→ Exercise requirements:
1. Print everything in the compost heap piece from "The Compost Heap." down to "with the rubbish?".
2. In the compost heap passage, what does the narrator want to raise near the hedge?
3. Pick up the compost heap story after its final sentence and carry it on.

→ Provided passage:
After Spring-Cleaning. — The Compost Heap

After Spring-Cleaning.
The Compost Heap.

This is not a dissertation on Dusters, disposal of, but on Weeds, non-wasting of. My spring-cleaning this year extended to the garden, the house, on warm days, being left severely alone. After the usual weeding, working-up of the soil and preparing of seed-beds, my eye ranged round in search of further tasks. The brown pile of lawn-clippings near the back gate occupied ground I coveted for a lettuce bed. Refuse from the corner cleared for hydrangeas was pushed back, untidily, near the hedge, where I now wanted to raise cinerarias. But what to do with the rubbish?

I asked John. John, my friend Celia's brother, is a busy and solemn young man. You get nowhere with him in ordinary conversation, but if you hint that something is wrong with the carburettor or that a board in the verandah needs replacing, he sparks up immediately. If you haven't the necessary tools, John sprints home for them, and you and he become quite friendly as he works and you admiringly watch.

Yes, John likes being asked things, so I asked him. He took a long look round and a gleam came into his eye. “What you want,” he announced firmly, “is a compost heap.”

“A compost heap? You mean a rubbish heap? But I've got those, two or three of them.”

“No. A compost heap is a means of making use of your garden refuse; kitchen refuse, too. How about those planks under the house? Do you want them? And the space by the wash-house. You won't be using that, will you?

I gave John the freedom of the garden, and went in to prepare lunch.

→ Data under study:
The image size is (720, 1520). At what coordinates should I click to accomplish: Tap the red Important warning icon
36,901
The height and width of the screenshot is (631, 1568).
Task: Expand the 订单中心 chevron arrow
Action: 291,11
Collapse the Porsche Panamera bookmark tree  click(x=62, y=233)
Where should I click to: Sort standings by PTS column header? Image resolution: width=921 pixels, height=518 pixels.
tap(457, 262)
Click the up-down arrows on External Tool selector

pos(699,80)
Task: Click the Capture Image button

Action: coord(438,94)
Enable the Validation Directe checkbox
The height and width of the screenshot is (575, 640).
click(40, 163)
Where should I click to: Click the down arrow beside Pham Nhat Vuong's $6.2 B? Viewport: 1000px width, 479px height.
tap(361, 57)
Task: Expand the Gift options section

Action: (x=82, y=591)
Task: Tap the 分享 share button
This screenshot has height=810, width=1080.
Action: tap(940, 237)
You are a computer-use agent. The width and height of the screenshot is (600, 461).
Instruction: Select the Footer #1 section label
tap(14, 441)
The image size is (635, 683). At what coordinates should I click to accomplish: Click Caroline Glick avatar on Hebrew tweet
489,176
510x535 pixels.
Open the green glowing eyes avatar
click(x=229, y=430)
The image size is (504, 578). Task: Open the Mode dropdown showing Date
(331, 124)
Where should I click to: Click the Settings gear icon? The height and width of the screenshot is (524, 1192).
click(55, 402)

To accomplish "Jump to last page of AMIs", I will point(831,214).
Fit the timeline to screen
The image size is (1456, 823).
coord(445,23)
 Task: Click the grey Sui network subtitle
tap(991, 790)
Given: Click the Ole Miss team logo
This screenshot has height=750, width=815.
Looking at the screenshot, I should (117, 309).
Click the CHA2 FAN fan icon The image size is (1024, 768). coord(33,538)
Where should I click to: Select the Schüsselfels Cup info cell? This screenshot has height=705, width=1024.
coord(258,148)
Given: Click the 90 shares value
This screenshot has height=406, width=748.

→ Task-by-task outputs:
1.
The Compost Heap.

This is not a dissertation on Dusters, disposal of, but on Weeds, non-wasting of. My spring-cleaning this year extended to the garden, the house, on warm days, being left severely alone. After the usual weeding, working-up of the soil and preparing of seed-beds, my eye ranged round in search of further tasks. The brown pile of lawn-clippings near the back gate occupied ground I coveted for a lettuce bed. Refuse from the corner cleared for hydrangeas was pushed back, untidily, near the hedge, where I now wanted to raise cinerarias. But what to do with the rubbish?

2. Cinerarias.

3.
When I went out again he had knocked up a neat, oblong wooden frame, and, with a spade, was marking out the area it covered. Removing the frame, he proceeded to dig a neat grave by removing the sods and then the loam, down to the subsoil.

“Now, where are your rubbish heaps? Those woody hedge-clippings will have to be burnt. Put them separate. That heap of weeds, the dead leaves and the grass clippings can go in now—about six inches of them. Hey! Not that one. You pulled up that plant because it was diseased. Add that to the bonfire. Now several cans-full of water. Yes, the hose is better. The stuff will rot quicker if wet. Throw the sods on now—turn them up. Help me put the frame over. That's it. You haven't any chemical decomposer, have you? You'll want some; it's a help. Now the loam goes on”—and John patted it down and stood back to survey the job.

“And now we'll have lunch,” said I. page 59 “Here's a towel and there's the bathroom.”

In the midst of his salad John fixed me with an accusing eye. “What did you do with the outside leaves of the lettuce?”

“Rubbish-bin,” said I.

“Waste!” said John. “All your kitchen peelings can go on the compost heap. Over each new layer of refuse, garden, lawn and kitchen, sprinkle a little chemical decomposer. Remember to wet the pile—liquid manure if you like. Scatter a little lime and super-phosphate occasionally. If your heap grows too high just add another frame; some of that timber is left; or ask me, and I could add it for you.”

“Thank you, John,” said I.

I can see John mowing my lawn and weeding my garden to feed the compost heap, which he assures me will supply me with marvellous loam next spring, when he has promised to mix it up and perhaps sieve it for me. Yes, my garden in future will be swept and garnished, not to mention trowelled and raked, in the interests of refuse collection, with tidiness a close second. I most ask John about that bonfire.